Sunday, December 30 2012 @ 23:20 CET
Contributed by: tingo
Views: 110
FreeBSD 9.1 has been released. This is the second release from the stable/9 branch, which improves on the stability of FreeBSD 9.0 and introduces some new features.
Wednesday, December 19 2012 @ 02:30 CET
Contributed by: tingo
Views: 162
You probably know that VLC can do streaming. I recently tried to use it as a streaming server for VLC Direct Pro Free, and noticed a few gothcas:
to get the "http" interface in VLC , you have to build it with lua=on (why? Because somewhere in the 2.x.x line, the http interface was rewritten in lua)
to enable access to the http interface from other machines than localhost, you will have to edit the file
/usr/local/share/vlc/lua/http/.hosts
and enable access for your ip ranges in there (look at the lines that are commented out)
After that, the setup documented on the VLC Direc Pro Free web site should work.
Saturday, November 17 2012 @ 19:17 CET
Contributed by: tingo
Views: 143
So you have a built in card reader (for SD cards, CF cards and others) in your FreeBSD machine. But the card reader can't be used, because it doesn't detect (or signal to the operating system) when a card is inserted?
Here is a way: insert a card, thenturn off and on again power to the card reader, the check /var/log/messages to see if the card shows up.
Find the correct device:
root@kg-v2# usbconfig -u 1 -a 2
ugen1.2: <USB 2.0 Reader Generic> at usbus1, cfg=0 md=HOST spd=HIGH (480Mbps) pwr=ON
power off, the on
root@kg-v2# usbconfig -u 1 -a 2 power_off
root@kg-v2# usbconfig -u 1 -a 2 power_on
Tuesday, April 24 2012 @ 14:12 CEST
Contributed by: tingo
Views: 162
For people interested in FreeBSD: the auditdistd project is now complete.
The auditdistd daemon nicely complements the audit framework. It allows one to distribute audit records collected locally with minimal latency to another system. This helps in postmortem analysis, as we know that at least to some point in time audit logs stored on a separate machine can be trusted. This is very important, because once the system is compromised, we cannot trust any of its local files.

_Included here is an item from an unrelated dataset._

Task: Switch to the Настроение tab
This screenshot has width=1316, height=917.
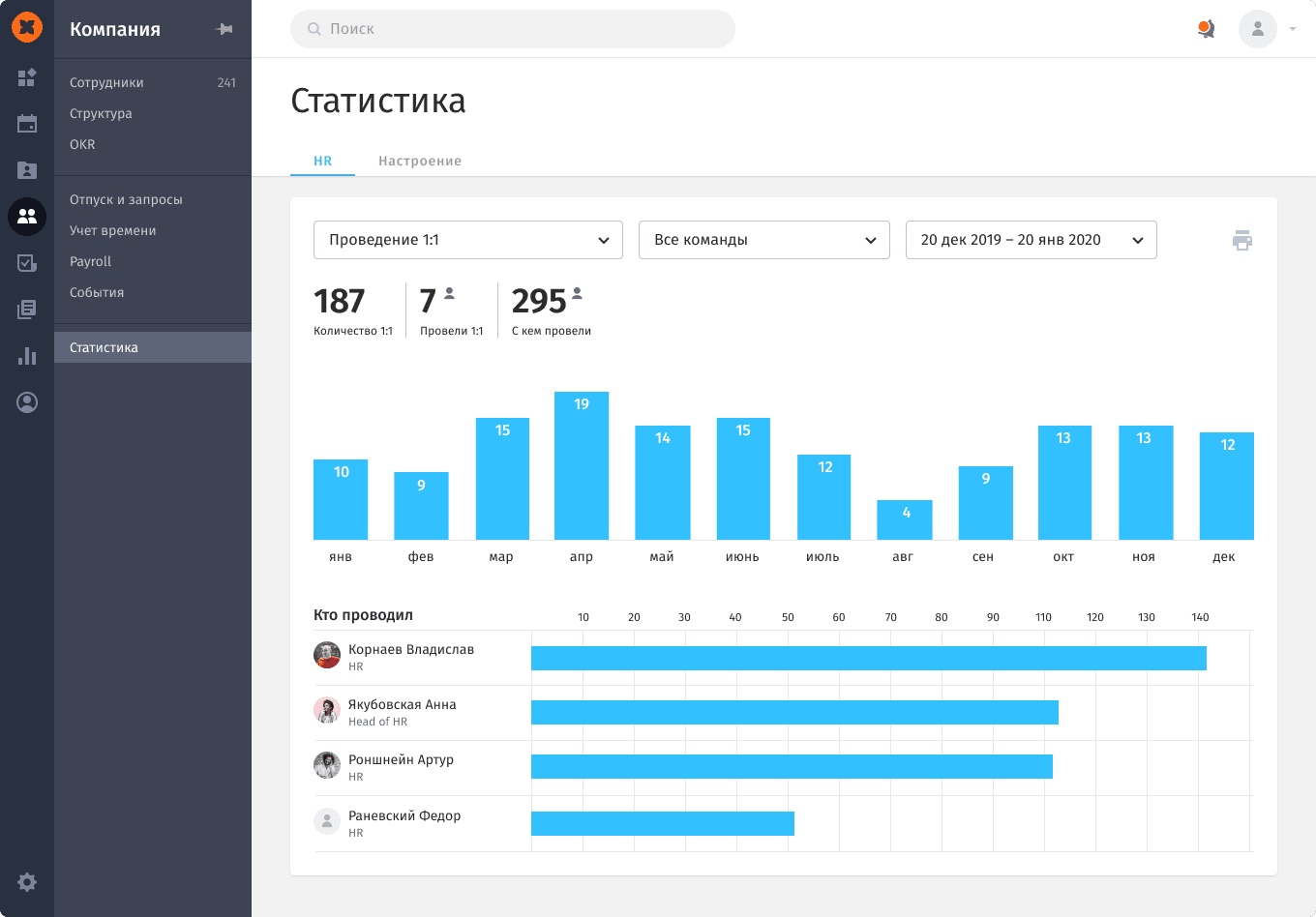Action: point(420,161)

Monday, April 16 2012 @ 01:16 CEST
Contributed by: tingo
Views: 340
NAS4Free is an embedded Open Source Storage NAS (Network-Attached Storage) distribution based on FreeBSD, it's supports sharing across Windows, Apple, and UNIX-like systems. It includes ZFS v28, Software RAID (0,1,5), disk encryption, S.M.A.R.T / email reports etc. with the following protocols: CIFS (samba), FTP, NFS, TFTP, AFP, RSYNC, Unison, iSCSI (initiator and target), UPnP, and Bittorent which is all highly configurable by it's WEB interface (from m0n0wall). NAS4Free can be installed on Compact Flash/USB/SSD key, Hard disk or booted of from a LiveCD.
Thursday, January 05 2012 @ 00:51 CET
Contributed by: tingo
Views: 229
The latest FreeNAS release, FreeNAS 8.0.3, was released on January 3rd, 2012. The build is named "FreeNAS-8.0.3-RELEASE-x64 (9395)", and it is based on FreeBSD 8.2-RELEASE-p5. Both x86 and x64 (amd64) releases exists.